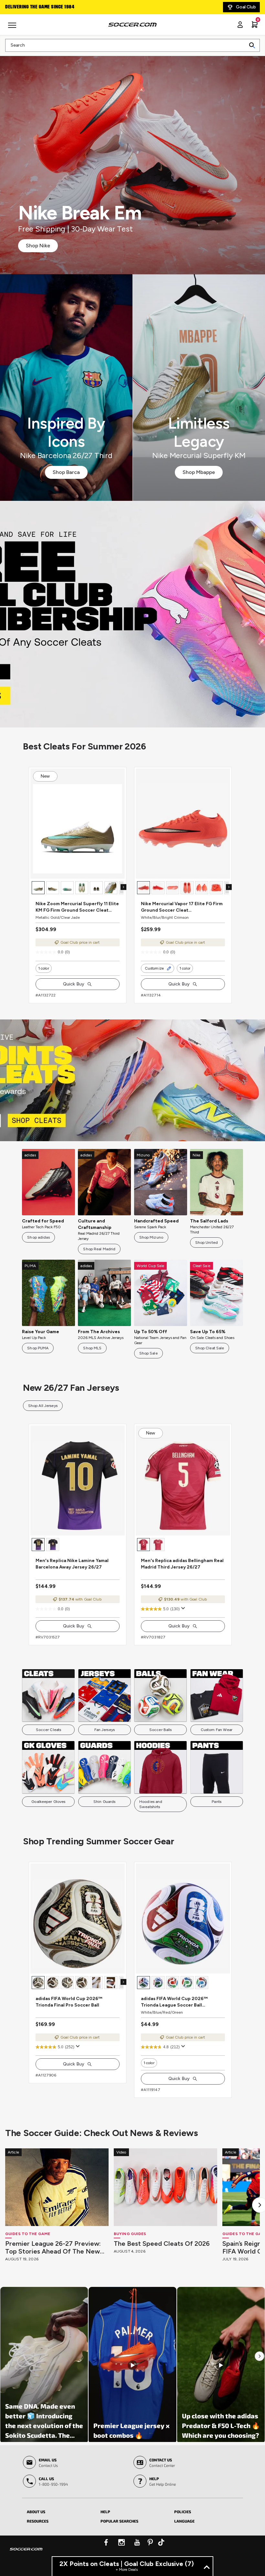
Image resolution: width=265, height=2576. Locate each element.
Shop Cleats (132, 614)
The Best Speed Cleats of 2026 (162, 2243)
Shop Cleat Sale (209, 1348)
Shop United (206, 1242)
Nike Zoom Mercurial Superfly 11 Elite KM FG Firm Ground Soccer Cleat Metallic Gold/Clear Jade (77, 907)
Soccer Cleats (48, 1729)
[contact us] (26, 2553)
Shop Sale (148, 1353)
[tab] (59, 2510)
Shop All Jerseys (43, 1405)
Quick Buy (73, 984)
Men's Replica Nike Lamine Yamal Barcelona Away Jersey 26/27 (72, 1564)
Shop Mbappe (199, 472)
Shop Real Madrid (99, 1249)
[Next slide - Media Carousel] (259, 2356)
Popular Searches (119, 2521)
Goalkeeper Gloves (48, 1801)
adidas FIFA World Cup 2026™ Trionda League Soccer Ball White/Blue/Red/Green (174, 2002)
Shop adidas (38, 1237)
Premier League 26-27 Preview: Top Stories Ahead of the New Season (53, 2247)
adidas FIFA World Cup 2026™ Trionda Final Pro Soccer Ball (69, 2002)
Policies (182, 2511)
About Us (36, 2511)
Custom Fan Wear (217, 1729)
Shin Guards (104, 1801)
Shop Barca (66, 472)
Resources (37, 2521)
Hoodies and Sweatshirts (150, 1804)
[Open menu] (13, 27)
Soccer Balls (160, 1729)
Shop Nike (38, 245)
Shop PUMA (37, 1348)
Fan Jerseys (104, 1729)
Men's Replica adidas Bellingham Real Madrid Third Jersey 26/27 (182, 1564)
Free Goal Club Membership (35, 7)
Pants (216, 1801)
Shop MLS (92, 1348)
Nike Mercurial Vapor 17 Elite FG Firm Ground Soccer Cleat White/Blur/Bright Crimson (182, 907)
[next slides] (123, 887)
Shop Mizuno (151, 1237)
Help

> Aim of the exercise: What lines above contain the word "Elite"? Return each such line.

> Answer box:
Nike Zoom Mercurial Superfly 11 Elite KM FG Firm Ground Soccer Cleat Metallic Gold/Clear Jade (77, 907)
Nike Mercurial Vapor 17 Elite FG Firm Ground Soccer Cleat White/Blur/Bright Crimson (182, 907)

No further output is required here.